Premix, a Finnish manufacturer of polymer materials, has developed a technology that effectively destroys the SARS-CoV2, or the coronavirus, on plastic surfaces. The active agent used in the technology is a component of pine rosin which works on the viruses in a matter of minutes.
The product is patented under the name Prexelent, and the active agent is derived from processing Tall oil, a sidestream of pulp manufacturing, as reported in the Finnish Chemical Magazine.
In November 2020, the University of Jyväskylä studied the persistence of the Covid-19 coronavirus on surfaces containing Prexelent. The results show that 99.7 percent of the viruses were destroyed within five minutes.
Professor Varpu Marjomäki from the University of Jyväskylä says that the chance of indirect transmission via a plastic surface containing Prexelent is extremely small, especially if hand hygiene is good.
In the process, the antimicrobial component is mixed directly with the carrying polymer, and it migrates to the surface of the polymer at a chemically controlled rate. The technology can be used to produce adhesive films for coating surfaces, for example.
Polymers containing Prexelent also destroy other microbes.

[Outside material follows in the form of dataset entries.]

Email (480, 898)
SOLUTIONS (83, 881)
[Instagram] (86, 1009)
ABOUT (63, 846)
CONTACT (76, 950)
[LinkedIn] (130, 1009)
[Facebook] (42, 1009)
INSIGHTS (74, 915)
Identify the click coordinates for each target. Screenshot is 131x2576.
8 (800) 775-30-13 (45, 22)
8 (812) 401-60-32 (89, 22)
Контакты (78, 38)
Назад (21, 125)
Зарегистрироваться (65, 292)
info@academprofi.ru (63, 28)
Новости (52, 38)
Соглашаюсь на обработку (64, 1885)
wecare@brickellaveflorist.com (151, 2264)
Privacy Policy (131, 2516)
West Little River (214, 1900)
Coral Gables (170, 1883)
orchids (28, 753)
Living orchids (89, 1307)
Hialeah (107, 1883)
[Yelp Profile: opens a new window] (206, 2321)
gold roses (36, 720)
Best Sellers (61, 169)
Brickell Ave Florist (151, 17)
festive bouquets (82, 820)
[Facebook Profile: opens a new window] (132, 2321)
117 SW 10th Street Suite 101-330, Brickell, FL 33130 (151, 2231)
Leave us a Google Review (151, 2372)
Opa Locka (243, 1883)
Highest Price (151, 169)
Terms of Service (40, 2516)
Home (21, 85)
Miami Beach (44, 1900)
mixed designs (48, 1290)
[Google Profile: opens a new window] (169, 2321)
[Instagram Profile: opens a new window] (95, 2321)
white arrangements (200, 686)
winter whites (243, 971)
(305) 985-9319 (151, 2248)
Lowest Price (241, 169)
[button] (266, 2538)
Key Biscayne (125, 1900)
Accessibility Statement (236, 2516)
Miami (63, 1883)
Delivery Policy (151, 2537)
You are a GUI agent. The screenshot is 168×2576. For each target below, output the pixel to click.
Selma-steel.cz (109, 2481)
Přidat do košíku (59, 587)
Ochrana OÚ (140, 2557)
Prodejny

Prexelent is non-toxic and does not affect the recyclability of the carrying polymer.
The technology has a broad range of potential applications: restaurants, hotels, public transport vehicles and shops, for example, have plenty of surfaces on which the coronavirus can persist for long periods of time.
Hanna Ristola, Managing Director of Premix, says that the production of adhesive films and other antimicrobial products could be started by polymer manufacturers in fairly short order.
‘Materials containing Prexelent are compatible with conventional equipment and manufacturing technologies, so that using it will only require moderate investments, while the range of applications is practically endless,’ Ristola says to the Finnish Chemical Magazine.
Premix is a family-owned company established in 1980 in Nurmijärvi, southern Finland. It is particularly known for its electrically conductive plastics.